Reproduce the full listing without a single change.
Dataset entries below:
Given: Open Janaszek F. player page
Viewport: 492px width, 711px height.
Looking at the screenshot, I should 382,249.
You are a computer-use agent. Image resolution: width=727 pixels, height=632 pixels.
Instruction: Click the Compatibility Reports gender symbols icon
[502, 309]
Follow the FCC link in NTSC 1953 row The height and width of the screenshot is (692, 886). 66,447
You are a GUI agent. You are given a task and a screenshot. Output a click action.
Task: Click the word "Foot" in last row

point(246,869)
End of Dataset entries.
» Result below
Given: Open Janaszek F. player page
Viewport: 492px width, 711px height.
Looking at the screenshot, I should 382,249.
You are a computer-use agent. Image resolution: width=727 pixels, height=632 pixels.
Instruction: Click the Compatibility Reports gender symbols icon
[502, 309]
Follow the FCC link in NTSC 1953 row The height and width of the screenshot is (692, 886). 66,447
You are a GUI agent. You are given a task and a screenshot. Output a click action.
Task: Click the word "Foot" in last row

point(246,869)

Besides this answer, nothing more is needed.